48. La Cour a souligné à diverses reprises l’importance du droit à déduction de la taxe payée en amont et du principe de neutralité fiscale pour le fonctionnement du système commun de TVA. Selon une jurisprudence constante, le droit à déduction fait partie intégrante du mécanisme de cette taxe et ne peut, en principe, être limité. Le régime des déductions vise à soulager entièrement l’assujetti du poids de la TVA due ou acquittée dans le cadre de toutes ses activités économiques. Le système commun de TVA garantit, par conséquent, la neutralité quant à la charge fiscale de toutes les activités économiques, quels que soient les buts ou les résultats de ces activités, à condition que lesdites activités soient, en principe, elles-mêmes soumises à la TVA (26)
49. Il est vrai que dans l’arrêt Commission/Allemagne, la Cour a rejeté les arguments fondés sur le principe de neutralité de la taxe que le gouvernement allemand avait invoqué pour réfuter l’application du régime particulier des agences de voyages à des services touristiques fournis à d’autres assujettis. La Cour a en effet considéré que, dans ce cas, la prétendue atteinte au principe de neutralité découlait directement de l’application des dispositions de la directive établissant ce régime en tant que dérogation aux principes généraux du système commun de TVA et qu’elle ne saurait donc être tenue pour contraire à ce principe (27). Elle a ensuite rappelé que le principe de neutralité fiscale n’est pas une règle de droit primaire mais un principe d’interprétation de sorte qu’il ne saurait aller à l’encontre des dérogations expressément prévues par le législateur de l’Union, telles que les dérogations aux règles générales du système commun de TVA mises en place dans le cadre du régime particulier des agences de voyages (28).
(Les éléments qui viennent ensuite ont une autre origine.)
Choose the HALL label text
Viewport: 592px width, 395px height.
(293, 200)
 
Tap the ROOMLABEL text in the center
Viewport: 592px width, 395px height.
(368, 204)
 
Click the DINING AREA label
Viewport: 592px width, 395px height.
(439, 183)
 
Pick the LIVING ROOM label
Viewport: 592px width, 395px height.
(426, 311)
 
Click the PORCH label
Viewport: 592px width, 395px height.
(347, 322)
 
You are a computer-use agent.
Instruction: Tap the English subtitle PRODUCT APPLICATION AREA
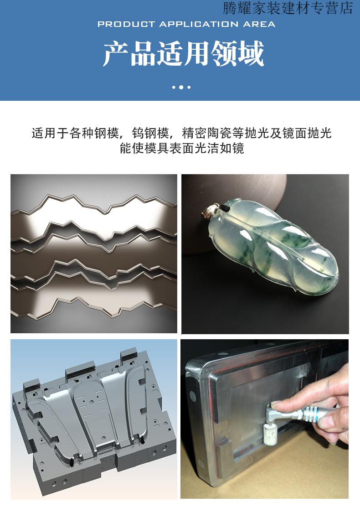(x=186, y=24)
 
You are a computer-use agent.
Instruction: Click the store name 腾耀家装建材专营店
(x=288, y=8)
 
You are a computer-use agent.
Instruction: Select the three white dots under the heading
(x=181, y=87)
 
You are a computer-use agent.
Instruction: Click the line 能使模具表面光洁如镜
(x=182, y=149)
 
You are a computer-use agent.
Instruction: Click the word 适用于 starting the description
(x=50, y=133)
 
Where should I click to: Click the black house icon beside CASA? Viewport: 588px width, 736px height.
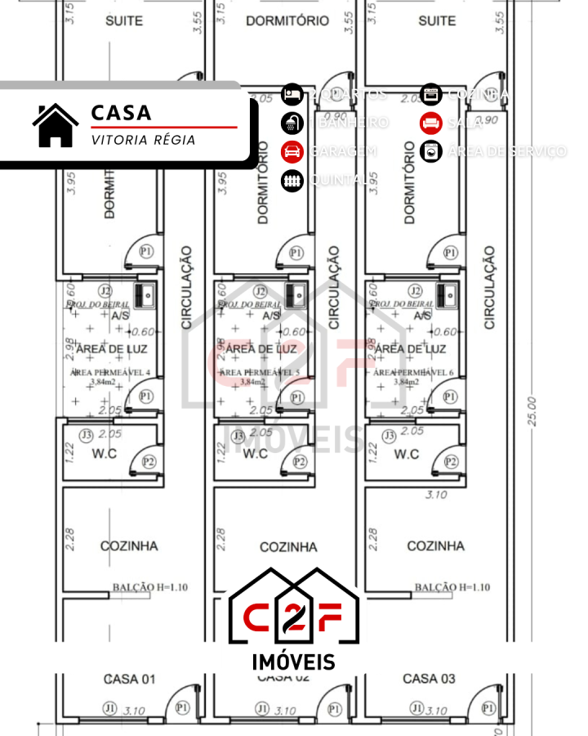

50. Cette appréciation de la Cour sur le caractère dérogatoire du régime particulier des agences de voyages concernait toutefois des services touristiques acquis auprès d’autres assujettis, c’est-à-dire des prestations relevant de ce régime. Or, dans la présente affaire, la violation du principe de neutralité fiscale et du droit à déduction concerne une livraison de biens, c’est-à-dire une livraison qui ne relève pas dudit régime. Le caractère dérogatoire de ce même régime ne saurait justifier la violation des principes susmentionnés dans le cadre d’opérations qui ne relèvent pas du régime dérogatoire. Ce serait en effet contraire au principe d’interprétation stricte des exceptions.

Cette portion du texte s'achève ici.